= Joe Talirunili =

Canadian artist

Joe Talirunili (ca. 1893–1976) was an Inuk printmaker and sculptor, who would sometimes draw. There are two different places listed of where the artist was born, Qugaaluk River camp, Quebec, or 50 kilometers north of Puvirnituq in Nunavik Province, Quebec, at Neahungnik camp Another mystery is when the artist was born and when he died. The Department of Indian and Northern Affairs in Ottawa says he was born in 1893, but the artist claims that 1906 is the correct year, but there is no indication of when the month and day was. The dates of his death are September 13, 1976, or September 11, 1976.

== The migration ==
Joe was brought up with the traditional lifestyle of the Inuit. When he was younger, he spent most of his time with his father hunting in the Kuujjuarapik and Richmond Gulf region. The Inuit move camp and follow the caribou as a part of their hunting lifestyle. When Talirunili was younger, he was in a migration. This migration was a traumatic incident that happened in Joe’s life.

A group of about forty people were traveling to new hunting grounds on an island in Hudson Bay. The crew got into a shipwreck and the ice floe that they were on had broken off the edge of the sea ice. The people had to use the sealskins, rope, and wood from their sleds to make an umiak (a skin boat). They worked against nature’s time of the ice melting; some people did not survive. The boat full of people floated for days before they reached land. This experience influenced and inspired the artist to create sculptures of "The Migration,' which are also called, "Joe Boats."

== Exposure to art ==
Joe was exposed to the non-Inuit lifestyle at an early age because his father worked with the mining prospectors. In the 1950s, the non-Inuit started to settle in Puvirnituq, this gave Talirunili the opportunity to work with them in order to support his family by not only hunting. This also gave him the opportunity to learn about creating art in printmaking, sculpting, and drawing.

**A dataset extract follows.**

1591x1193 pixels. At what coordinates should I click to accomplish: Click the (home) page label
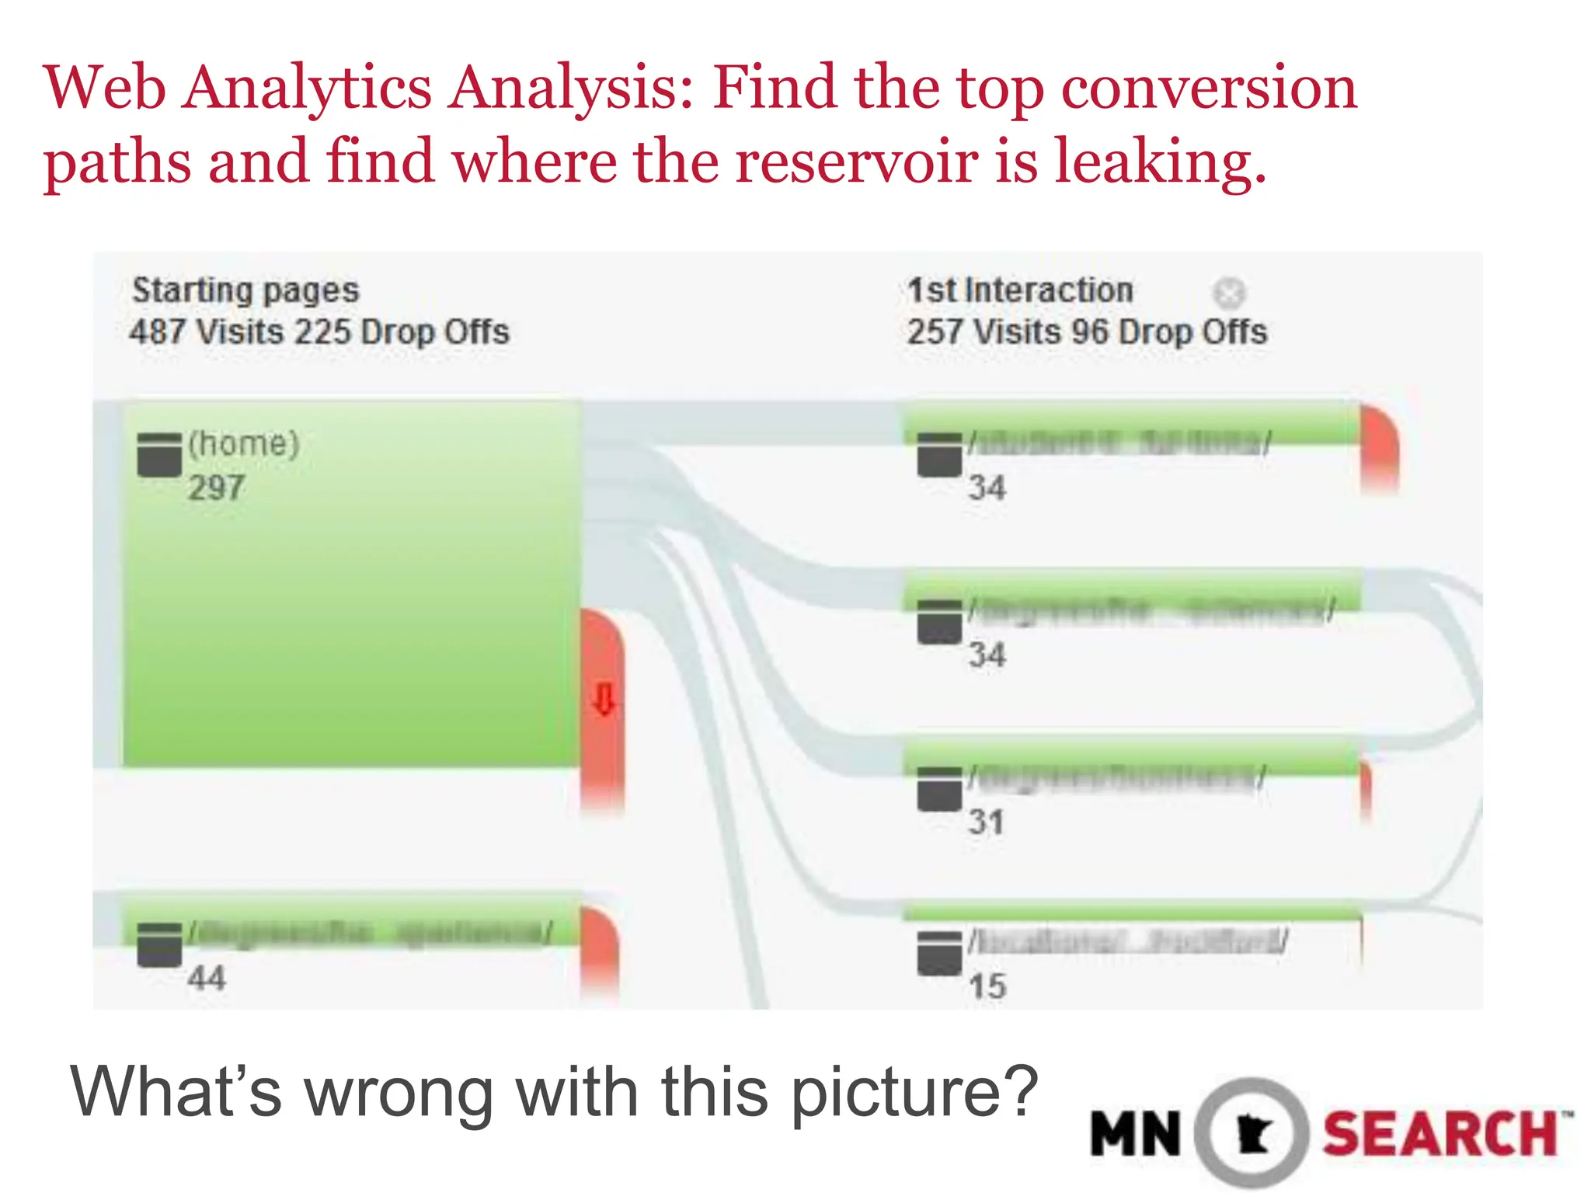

== Talirunili's art timeline ==
In the 1950s, Talirunili focused more on sculptures. He carved migration scenes of umiaks, Inuit men and women, hunting scenes, and caribou. After a decade of sculpting, he got into printmaking graphics in the 1960s. In all of Joe’s work, sculptures, prints, and drawings, he tells stories from his traditions, childhood, people’s lives, camp life, hunting scenes, owls, other animals, and his famous "migration" works.

== Puvirnituq Print Shop ==
Joe Talirunili and his cousin, Davidialuk Alasua Ammitu, were among the founding members of the Puvirnituq print shop. In Joe’s lifetime, he made about over seventy prints. His graphics were put into the Puvirnituq annual print collections in the 1960s. In 1978, one of Joe’s sculptures was reproduced on a 1978 Canadian postage stamp.